- [GOAL OF THE EXERCISE]: Pick out every line in the rows below that contains the word "area", and copy each one.

- [DATA SHOWN]:
----------
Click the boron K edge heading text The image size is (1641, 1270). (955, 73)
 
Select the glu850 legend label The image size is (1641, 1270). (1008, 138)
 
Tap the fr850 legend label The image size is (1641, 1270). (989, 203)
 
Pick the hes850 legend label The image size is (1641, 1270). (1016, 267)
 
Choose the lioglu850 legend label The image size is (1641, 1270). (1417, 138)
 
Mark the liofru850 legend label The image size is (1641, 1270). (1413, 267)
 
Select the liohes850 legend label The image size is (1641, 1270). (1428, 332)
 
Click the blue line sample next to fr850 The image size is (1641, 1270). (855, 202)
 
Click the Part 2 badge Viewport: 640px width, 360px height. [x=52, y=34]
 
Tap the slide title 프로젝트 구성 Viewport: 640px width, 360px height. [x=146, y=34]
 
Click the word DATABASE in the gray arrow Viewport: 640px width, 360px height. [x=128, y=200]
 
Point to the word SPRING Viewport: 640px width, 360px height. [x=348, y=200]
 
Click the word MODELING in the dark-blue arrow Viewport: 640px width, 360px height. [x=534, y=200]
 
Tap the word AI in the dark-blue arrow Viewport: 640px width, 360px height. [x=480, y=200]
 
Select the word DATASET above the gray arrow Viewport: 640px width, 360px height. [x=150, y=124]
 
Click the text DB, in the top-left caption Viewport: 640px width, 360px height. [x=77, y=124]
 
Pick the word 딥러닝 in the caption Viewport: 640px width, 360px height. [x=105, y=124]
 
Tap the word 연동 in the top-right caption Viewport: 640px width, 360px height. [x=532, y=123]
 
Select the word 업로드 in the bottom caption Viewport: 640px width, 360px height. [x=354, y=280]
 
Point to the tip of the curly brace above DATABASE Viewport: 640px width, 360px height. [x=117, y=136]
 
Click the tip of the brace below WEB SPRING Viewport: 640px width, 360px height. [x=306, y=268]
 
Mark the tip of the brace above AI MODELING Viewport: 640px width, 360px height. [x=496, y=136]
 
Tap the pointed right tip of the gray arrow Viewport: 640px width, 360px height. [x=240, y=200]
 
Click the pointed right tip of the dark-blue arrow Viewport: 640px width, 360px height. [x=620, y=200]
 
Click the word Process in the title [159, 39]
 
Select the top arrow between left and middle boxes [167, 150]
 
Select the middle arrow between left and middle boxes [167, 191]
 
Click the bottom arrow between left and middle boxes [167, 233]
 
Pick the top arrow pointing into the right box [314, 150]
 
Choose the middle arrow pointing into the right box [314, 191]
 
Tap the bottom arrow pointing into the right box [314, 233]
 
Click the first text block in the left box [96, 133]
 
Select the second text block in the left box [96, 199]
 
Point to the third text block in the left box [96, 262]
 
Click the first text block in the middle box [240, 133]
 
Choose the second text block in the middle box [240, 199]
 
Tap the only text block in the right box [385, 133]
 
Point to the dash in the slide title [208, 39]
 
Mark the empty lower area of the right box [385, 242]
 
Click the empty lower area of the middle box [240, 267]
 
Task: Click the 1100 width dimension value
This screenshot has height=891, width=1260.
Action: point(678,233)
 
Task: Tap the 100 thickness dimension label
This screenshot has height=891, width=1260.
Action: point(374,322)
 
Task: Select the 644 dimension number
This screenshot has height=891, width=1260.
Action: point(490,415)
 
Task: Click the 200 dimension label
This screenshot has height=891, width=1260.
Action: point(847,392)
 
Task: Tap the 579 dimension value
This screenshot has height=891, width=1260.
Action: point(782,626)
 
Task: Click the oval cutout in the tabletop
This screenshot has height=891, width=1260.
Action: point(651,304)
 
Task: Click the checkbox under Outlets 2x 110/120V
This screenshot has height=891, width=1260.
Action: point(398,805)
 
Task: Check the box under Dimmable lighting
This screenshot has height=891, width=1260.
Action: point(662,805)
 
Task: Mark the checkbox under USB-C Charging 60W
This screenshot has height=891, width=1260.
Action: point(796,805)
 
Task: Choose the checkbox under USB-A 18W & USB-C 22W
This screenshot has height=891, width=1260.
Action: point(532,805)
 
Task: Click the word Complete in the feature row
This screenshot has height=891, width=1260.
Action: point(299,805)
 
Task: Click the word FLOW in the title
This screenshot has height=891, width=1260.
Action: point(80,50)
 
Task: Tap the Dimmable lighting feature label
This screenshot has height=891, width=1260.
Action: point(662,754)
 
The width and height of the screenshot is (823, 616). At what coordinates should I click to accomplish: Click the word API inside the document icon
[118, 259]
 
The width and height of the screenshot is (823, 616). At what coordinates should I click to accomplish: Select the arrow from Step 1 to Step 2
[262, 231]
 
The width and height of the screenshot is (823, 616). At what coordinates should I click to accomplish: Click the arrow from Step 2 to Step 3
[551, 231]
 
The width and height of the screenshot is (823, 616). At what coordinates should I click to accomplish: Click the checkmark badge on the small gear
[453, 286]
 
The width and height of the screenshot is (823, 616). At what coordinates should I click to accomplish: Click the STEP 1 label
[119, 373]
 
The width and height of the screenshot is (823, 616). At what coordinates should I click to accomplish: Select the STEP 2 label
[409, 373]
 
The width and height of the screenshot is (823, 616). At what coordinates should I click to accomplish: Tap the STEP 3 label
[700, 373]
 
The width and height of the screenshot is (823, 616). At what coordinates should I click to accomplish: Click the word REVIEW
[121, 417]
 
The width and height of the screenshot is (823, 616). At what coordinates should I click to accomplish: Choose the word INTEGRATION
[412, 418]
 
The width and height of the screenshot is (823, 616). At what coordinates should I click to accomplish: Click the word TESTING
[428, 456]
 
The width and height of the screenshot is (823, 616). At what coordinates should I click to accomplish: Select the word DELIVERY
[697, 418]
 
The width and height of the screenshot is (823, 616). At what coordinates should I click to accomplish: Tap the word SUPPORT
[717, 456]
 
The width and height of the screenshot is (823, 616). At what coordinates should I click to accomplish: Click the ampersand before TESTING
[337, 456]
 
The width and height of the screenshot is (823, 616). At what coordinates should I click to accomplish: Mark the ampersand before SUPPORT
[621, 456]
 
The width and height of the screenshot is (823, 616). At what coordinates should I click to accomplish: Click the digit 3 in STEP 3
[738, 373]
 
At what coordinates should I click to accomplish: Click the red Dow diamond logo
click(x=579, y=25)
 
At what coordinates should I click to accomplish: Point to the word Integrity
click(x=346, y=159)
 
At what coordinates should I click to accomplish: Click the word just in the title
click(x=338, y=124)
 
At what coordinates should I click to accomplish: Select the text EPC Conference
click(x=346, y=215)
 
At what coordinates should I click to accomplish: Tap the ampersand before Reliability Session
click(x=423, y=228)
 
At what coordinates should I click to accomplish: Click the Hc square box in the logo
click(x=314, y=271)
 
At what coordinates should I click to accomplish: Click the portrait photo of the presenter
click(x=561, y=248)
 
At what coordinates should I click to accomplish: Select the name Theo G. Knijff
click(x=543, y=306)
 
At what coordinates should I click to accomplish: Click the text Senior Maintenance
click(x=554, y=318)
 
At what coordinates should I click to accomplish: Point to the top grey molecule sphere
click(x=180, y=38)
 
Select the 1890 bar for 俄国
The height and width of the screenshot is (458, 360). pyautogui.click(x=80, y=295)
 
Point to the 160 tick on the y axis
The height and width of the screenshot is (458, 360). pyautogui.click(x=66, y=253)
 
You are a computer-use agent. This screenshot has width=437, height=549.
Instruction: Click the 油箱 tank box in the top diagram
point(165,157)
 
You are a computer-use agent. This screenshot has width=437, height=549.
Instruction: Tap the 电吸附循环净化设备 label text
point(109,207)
----------
- [RIGHT ANSWER]:
Mark the empty lower area of the right box [385, 242]
Click the empty lower area of the middle box [240, 267]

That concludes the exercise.